- VHS cover art
- Directed by: Tom O'Horgan
- Written by: Julian Barry
- Based on: Rhinocéros by Eugène Ionesco
- Produced by: Ely Landau
- Starring: Gene Wilder Zero Mostel Karen Black
- Cinematography: Jim Crabe
- Edited by: Bud Smith
- Music by: Galt MacDermot
- Distributed by: American Film Theatre
- Release date: January 21, 1974;
- Running time: 101 minutes
- Country: United States
- Language: English

= Rhinoceros (film) =

1974 film by Tom O'Horgan

Rhinoceros is a 1974 American comedy film based on the play Rhinocéros by Eugène Ionesco. Produced by Ely Landau, it was part of the American Film Theatre series, which presented thirteen film adaptations of plays in the United States from 1973 to 1975.

==Plot==
In a large town, residents are inexplicably transforming into rhinoceroses. Stanley (Gene Wilder), a mild-mannered office clerk, observes these bizarre transformations from a distance. However, the strange occurrences soon affect him personally, as his neighbor and best friend John (Zero Mostel) and his girlfriend Daisy (Karen Black) undergo the metamorphosis. Eventually, Stanley realizes he may be the only human left. Refusing to transform, he climbs atop his apartment building and shouts in defiance.

==Cast==

- Zero Mostel as John
- Gene Wilder as Stanley
- Karen Black as Daisy
- Joe Silver as Norman
- Robert Weil as Carl
- Marilyn Chris as Mrs. Bingham
- Percy Rodrigues as Mr. Nicholson
- Robert Fields as Young Man
- Melody Santangello as Young Woman
- Don Calfa as Waiter
- Lou Cutell as Cashier
- Howard Morton as Doctor
- Manuel Aviles as Busboy
- Anne Ramsey as Lady with Cat
- Lorna Thayer as Restaurant Owner

==Production==
The film adaptation of Ionesco’s play includes several changes to the original text. The setting was changed from France to a contemporary United States, incorporating a comically venerated photograph of President Richard Nixon; the lead characters Bérenger and Jean were renamed Stanley and John. A new music score by Galt MacDermot was created for the film, and a dream sequence was added to the story. Tom O'Horgan, a theater director known for staging the original Broadway production of the musical Hair, directed Rhinoceros. Zero Mostel, who starred in the 1961 Broadway production of the play, reprised his role as the man who transforms into a rhinoceros.
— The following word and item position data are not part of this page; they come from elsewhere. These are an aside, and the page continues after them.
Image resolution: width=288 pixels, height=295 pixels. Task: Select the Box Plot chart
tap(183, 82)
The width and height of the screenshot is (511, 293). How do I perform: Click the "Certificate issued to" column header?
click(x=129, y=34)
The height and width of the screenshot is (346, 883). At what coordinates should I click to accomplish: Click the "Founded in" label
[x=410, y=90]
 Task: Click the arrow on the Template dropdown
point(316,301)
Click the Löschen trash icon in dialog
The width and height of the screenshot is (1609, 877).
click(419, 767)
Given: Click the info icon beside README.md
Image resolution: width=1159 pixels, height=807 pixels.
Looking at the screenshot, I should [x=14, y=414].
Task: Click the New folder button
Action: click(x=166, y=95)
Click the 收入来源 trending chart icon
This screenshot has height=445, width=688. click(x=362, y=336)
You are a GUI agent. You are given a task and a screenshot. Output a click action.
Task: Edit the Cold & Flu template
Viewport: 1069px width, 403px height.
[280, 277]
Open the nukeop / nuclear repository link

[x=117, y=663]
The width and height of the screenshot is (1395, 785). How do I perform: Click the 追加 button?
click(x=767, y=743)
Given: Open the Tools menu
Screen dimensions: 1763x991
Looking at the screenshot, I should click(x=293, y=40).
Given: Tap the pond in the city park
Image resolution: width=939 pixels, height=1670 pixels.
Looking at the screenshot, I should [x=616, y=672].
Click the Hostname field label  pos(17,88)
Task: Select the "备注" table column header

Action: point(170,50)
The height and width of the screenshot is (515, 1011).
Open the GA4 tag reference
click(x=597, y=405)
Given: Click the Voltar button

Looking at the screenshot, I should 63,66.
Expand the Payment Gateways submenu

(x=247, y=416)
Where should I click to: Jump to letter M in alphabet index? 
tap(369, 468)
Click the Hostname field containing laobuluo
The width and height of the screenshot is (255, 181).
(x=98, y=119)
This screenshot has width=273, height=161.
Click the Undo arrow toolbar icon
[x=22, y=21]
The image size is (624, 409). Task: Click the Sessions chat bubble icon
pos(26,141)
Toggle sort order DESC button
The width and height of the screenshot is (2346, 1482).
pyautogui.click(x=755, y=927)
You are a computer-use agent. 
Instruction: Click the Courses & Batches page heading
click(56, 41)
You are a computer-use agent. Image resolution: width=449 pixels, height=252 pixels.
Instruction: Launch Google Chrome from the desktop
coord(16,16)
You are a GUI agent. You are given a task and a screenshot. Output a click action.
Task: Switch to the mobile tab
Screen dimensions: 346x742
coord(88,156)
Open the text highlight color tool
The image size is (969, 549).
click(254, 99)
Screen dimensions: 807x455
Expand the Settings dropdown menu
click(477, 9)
During production, Mostel reportedly refused to smash any props during the rehearsal of his transformation scene, claiming an aversion to destroying property. Although O'Horgan considered using a live animal to depict the transformation, no rhinoceros is seen on camera; shadows, POV camera angles, and stampede rumbles suggest the animals' presence.

==Reception==
Rhinoceros was poorly received upon its theatrical release as part of the American Film Theatre series. Jay Cocks, in his review for Time magazine, criticized the film's "upbeat, frantic vulgarization" of Ionesco's text, arguing that O’Horgan "removed not only the politics but the resonance as well, leaving only a squeaky sermon on the virtues of nonconformity." Vincent Canby of The New York Times dismissed the film as "an unreliable mouthpiece in an unreliable metaphor, so grossly overdirected by Tom O'Horgan that one might think he was making a movie for an audience of rhinoceroses instead of people."